§ ABOUT THIS EXERCISE:
All that should be output is the block of lines below from the line with "Click the VOL indicator label" to the line with "Task: Click the C1 station marker dot", both included, exactly as written.

§ THE DATA:

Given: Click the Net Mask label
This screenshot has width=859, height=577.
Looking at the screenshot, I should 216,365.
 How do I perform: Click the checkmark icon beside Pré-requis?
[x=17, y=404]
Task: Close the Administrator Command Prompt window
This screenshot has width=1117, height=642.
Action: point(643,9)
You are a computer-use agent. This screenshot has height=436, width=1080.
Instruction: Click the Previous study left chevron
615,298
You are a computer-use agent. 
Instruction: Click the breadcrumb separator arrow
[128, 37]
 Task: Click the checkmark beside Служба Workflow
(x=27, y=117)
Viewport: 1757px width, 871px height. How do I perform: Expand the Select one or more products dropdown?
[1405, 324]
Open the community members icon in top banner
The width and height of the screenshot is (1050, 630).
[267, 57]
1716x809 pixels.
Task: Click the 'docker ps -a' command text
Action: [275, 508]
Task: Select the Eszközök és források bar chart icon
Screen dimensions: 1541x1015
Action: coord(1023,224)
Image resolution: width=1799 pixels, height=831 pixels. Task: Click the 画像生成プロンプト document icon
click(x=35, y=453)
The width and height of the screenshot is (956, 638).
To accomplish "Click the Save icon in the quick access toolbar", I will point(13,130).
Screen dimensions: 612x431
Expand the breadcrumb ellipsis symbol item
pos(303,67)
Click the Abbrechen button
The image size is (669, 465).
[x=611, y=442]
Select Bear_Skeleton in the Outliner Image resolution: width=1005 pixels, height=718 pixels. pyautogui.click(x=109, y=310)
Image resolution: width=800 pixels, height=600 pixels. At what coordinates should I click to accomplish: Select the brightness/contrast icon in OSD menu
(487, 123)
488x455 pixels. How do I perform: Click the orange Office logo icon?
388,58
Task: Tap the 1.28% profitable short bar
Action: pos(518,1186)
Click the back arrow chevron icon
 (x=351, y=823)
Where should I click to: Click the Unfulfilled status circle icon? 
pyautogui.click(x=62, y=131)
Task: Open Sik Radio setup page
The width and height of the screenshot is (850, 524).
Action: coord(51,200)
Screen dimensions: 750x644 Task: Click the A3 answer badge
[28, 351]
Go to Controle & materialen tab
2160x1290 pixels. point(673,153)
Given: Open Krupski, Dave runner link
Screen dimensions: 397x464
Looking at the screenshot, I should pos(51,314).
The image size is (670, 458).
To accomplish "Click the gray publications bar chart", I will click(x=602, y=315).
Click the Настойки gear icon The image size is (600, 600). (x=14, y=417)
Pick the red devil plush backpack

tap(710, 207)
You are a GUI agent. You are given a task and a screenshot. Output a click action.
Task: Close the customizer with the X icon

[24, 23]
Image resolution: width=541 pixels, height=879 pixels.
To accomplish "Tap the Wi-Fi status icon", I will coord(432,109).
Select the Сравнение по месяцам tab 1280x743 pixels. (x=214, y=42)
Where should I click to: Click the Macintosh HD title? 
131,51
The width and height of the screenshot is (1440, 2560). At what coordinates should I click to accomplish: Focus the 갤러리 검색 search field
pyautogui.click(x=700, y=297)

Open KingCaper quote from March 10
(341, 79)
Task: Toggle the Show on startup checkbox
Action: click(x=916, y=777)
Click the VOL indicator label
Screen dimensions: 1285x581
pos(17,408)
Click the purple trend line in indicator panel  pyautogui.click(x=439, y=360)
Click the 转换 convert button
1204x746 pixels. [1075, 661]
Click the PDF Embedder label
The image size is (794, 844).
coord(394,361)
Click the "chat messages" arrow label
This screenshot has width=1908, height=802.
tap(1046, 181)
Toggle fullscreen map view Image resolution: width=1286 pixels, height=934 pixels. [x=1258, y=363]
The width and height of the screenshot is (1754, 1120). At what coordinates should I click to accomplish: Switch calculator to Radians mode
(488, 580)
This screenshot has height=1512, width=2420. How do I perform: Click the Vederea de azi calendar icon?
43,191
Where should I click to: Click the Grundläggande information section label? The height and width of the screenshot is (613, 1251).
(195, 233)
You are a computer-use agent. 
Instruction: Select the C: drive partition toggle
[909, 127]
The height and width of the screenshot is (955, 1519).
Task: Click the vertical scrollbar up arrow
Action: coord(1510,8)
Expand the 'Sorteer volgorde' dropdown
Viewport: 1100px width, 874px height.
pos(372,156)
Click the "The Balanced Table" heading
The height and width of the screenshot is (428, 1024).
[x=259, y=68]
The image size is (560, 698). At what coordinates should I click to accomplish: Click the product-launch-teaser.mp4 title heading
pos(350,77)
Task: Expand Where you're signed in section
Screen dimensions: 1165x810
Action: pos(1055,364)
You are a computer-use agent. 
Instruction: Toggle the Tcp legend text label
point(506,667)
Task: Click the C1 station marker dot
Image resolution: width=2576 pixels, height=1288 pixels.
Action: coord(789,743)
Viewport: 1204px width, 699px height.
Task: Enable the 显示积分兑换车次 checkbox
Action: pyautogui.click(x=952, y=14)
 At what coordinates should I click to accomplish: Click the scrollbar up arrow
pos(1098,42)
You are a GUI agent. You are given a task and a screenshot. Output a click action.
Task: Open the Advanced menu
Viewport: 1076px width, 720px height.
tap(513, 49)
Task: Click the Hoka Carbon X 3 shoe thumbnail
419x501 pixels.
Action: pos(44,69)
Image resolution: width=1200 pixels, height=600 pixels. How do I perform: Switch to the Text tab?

§ RESPONSE TO THE TASK:
Click the VOL indicator label
Screen dimensions: 1285x581
pos(17,408)
Click the purple trend line in indicator panel  pyautogui.click(x=439, y=360)
Click the 转换 convert button
1204x746 pixels. [1075, 661]
Click the PDF Embedder label
The image size is (794, 844).
coord(394,361)
Click the "chat messages" arrow label
This screenshot has width=1908, height=802.
tap(1046, 181)
Toggle fullscreen map view Image resolution: width=1286 pixels, height=934 pixels. [x=1258, y=363]
The width and height of the screenshot is (1754, 1120). At what coordinates should I click to accomplish: Switch calculator to Radians mode
(488, 580)
This screenshot has height=1512, width=2420. How do I perform: Click the Vederea de azi calendar icon?
43,191
Where should I click to: Click the Grundläggande information section label? The height and width of the screenshot is (613, 1251).
(195, 233)
You are a computer-use agent. 
Instruction: Select the C: drive partition toggle
[909, 127]
The height and width of the screenshot is (955, 1519).
Task: Click the vertical scrollbar up arrow
Action: coord(1510,8)
Expand the 'Sorteer volgorde' dropdown
Viewport: 1100px width, 874px height.
pos(372,156)
Click the "The Balanced Table" heading
The height and width of the screenshot is (428, 1024).
[x=259, y=68]
The image size is (560, 698). At what coordinates should I click to accomplish: Click the product-launch-teaser.mp4 title heading
pos(350,77)
Task: Expand Where you're signed in section
Screen dimensions: 1165x810
Action: pos(1055,364)
You are a computer-use agent. 
Instruction: Toggle the Tcp legend text label
point(506,667)
Task: Click the C1 station marker dot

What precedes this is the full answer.